Conan, the Detective Boys, Ran Mori, Kogoro Mori, and Sonoko Suzuki travel to Kitanosawa and enjoy the day playing. They are introduced to a group of locals; their names are Keisuke Yamao, Mizuki Toono, Fuyumi Tachihara, Takehiki Mutou, and Shougo Hikawa. The group reveals they were all childhood friends and were part of the group which relocated to the new village. They also reveal it is their first gathering in eight years since Yamao was in prison for killing Toono's sister, Natsuki Toono, in a hit and run. The next day, Tachihara's son, Touma Tachihara, awakens from his eight-year coma with no memory of his accident. Later that day, Hikawa is found dead in a field. Originally, it was assumed to be suicide since only Hikawa's footprints were found in the snow. Conan reveals Hikawa was killed by an electroshock weapon. The culprit then waited for it to snow and walked away backwards to suggest Hikawa was alone. During a diamond dust caused by the sunrise, Touma experiences a flashback on the day of the accident.

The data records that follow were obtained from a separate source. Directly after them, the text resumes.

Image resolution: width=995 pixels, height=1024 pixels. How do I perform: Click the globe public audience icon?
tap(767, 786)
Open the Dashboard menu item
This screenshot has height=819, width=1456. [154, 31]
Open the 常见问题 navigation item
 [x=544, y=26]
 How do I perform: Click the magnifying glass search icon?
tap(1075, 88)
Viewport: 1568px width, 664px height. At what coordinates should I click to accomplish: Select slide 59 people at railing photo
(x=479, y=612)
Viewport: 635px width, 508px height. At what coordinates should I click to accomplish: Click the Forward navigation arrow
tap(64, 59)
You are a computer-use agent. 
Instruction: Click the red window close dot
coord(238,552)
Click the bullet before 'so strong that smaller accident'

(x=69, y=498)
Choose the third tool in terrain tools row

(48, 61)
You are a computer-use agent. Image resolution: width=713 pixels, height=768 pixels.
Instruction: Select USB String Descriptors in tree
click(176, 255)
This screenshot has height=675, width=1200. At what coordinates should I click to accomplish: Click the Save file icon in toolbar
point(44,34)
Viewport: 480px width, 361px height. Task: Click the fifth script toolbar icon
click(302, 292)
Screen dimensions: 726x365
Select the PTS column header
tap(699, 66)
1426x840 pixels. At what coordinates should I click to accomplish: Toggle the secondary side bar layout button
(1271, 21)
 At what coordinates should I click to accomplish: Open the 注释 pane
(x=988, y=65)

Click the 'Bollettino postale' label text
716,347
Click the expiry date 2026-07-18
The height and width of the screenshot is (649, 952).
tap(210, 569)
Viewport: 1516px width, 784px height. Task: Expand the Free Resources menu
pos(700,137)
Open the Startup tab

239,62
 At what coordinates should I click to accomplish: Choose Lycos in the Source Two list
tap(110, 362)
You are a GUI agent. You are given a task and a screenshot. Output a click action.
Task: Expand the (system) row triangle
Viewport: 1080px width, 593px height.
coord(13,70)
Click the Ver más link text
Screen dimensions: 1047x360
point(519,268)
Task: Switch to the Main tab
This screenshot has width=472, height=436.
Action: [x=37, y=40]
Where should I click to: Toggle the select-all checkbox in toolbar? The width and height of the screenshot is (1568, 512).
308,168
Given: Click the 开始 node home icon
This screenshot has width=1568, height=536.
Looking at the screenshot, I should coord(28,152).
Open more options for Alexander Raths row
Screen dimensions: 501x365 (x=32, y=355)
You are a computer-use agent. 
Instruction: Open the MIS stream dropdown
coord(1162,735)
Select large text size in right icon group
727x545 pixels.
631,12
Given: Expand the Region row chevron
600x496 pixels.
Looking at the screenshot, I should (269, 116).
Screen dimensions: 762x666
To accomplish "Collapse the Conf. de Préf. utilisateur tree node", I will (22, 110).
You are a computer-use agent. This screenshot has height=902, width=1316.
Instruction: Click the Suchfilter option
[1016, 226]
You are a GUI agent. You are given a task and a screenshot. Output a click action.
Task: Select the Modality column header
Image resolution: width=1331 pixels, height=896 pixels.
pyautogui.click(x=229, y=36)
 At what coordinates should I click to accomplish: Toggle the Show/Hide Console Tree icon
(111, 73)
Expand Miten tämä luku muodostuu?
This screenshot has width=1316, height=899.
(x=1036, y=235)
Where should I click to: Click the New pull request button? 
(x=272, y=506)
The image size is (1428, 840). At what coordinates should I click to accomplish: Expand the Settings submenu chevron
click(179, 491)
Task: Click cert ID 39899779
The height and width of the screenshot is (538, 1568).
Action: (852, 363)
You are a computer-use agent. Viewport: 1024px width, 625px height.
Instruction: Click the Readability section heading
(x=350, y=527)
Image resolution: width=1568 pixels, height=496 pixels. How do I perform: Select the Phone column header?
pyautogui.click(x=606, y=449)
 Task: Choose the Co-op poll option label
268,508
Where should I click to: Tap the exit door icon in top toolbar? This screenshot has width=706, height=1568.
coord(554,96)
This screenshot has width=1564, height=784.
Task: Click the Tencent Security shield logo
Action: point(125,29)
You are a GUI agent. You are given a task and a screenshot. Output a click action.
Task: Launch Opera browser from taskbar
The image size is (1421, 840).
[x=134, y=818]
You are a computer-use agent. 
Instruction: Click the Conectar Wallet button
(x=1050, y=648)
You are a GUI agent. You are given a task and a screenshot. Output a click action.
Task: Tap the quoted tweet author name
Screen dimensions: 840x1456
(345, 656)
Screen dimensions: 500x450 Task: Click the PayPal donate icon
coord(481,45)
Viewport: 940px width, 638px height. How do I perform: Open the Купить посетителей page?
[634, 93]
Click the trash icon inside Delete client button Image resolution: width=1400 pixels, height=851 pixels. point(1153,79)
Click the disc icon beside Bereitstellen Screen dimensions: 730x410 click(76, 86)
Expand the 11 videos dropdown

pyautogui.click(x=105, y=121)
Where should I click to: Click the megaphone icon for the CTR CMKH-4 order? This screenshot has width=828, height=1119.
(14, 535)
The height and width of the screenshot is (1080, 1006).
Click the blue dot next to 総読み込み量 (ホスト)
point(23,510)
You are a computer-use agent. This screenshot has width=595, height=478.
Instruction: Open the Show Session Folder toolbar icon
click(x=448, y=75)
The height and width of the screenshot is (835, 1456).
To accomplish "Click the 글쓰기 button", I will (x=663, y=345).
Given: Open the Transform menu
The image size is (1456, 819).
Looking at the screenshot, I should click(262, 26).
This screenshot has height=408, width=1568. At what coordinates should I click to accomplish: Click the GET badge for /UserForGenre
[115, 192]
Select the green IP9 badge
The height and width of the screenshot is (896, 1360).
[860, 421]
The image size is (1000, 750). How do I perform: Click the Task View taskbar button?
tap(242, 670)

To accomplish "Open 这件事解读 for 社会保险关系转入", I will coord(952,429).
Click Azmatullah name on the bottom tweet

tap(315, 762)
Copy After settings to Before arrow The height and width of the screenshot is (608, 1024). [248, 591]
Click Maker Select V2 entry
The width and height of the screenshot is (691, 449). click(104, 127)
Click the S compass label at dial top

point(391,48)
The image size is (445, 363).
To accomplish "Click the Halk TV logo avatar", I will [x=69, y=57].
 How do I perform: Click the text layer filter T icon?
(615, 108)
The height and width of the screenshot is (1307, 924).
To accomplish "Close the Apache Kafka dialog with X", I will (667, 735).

Conan investigates Hikawa's belongings and finds a newspaper clipping detailing a jewelry store was robbed the day before the hit and run. A cell site is destroyed by bombs leading Conan to hypothesize who the possible culprit is. Meanwhile, the Detective Boys and Touma are hunted down by a sniper. Conan intervenes and leads them to safety. Taking a route towards the dam, Conan explains Yamao is the culprit. Yamao robbed the jewelry store in a distant town and drives back to Kitanosawa. On the way, he runs over Natsuki, a scene which Touma notices. Touma is then chased by Yamao and sees the diamonds, explaining why the diamond dust startled his memories. Touma escapes but falls down a cliff leading to his coma. Yamao then buries the jewels in a property in Kitanosawa and turns himself over to the authorities for Natsuki's death. Unexpectedly, the dam project forced the town of Kitanosawa underwater. As a result, Yamao decides to bomb the dam to search old-Kitanosawa for the diamonds. In order to have enough time to perform the search, he had to cancel the Governor's trip and destroy the cell site to prevent the outside world from learning off the dam's destruction.

Upon arriving at the dam, Conan is pursued by Yamao who intends to kill him. Before Yamao was about kill Conan, Toono shoots Yamao in the shoulder, incapacitating him.Touma regains his memories of the accident upon seeing Toono and reveals he saw Toono push Natsuki off into the road. Toono professes she was the sniper attempting to kill Touma and that the death of her sister was an accident. Yamao, having set off the bombs in the dam forces them to flee. Conan diverges from the group intending to start an avalanche by creating grooves in a steep mountain with his motorized snowboard to divert the flow away from Kitanosawa. He is successful but his motor short-circuits causing him to be caught in the avalanche. He is eventually free when Ran calls Shinichi's cellphone causing him to regain consciousness to alert the others of his position.

==Cast==
- Minami Takayama as Conan Edogawa
- Kappei Yamaguchi as Shinichi Kudo
- Rikiya Koyama as Kogoro Mori
- Wakana Yamazaki as Ran Mori
- Megumi Hayashibara as Ai Haibara
- Naoko Matsui as Sonoko Suzuki
- Kazuhiko Inoue as Ninzaburo Shiratori
- Kenichi Ogata as Professor Agasa
- Chafurin as Inspector Megure
- Toshio Furukawa as Misao Yamamura
- Wataru Takagi as Genta Kojima and Officer Takagi
- Yukiko Iwai as Ayumi Yoshida
- Ikue Ohtani as Mitsuhiko Tsuburaya
- Keiichi Nanba as Keisuke Yamao
- Kouki Miyata as Touma Tachihara
- Mayumi Iizuka as Fuyumi Tachihara
- Toshihiko Seki as Shougo Hikawa

==Production==
The film was announced to be in the making at the end of the fourteenth film, The Lost Ship in the Sky. The details of the film were announced on the official film website on September 30, 2014. On March 5, 2011, the site was updated again revealing the 90 second trailer and the theme song.

In an interview with the Japanese magazine Otonafami, Gosho Aoyama revealed the setting is the snowy mountains due to the fact survivors will die in 15 minutes when buried under an avalanche.

===Music===
The official soundtrack of the film is conducted by Ono Katsuo and released on April 13, 2011. The theme song used for this film is "Don't Wanna Lie" by B'z.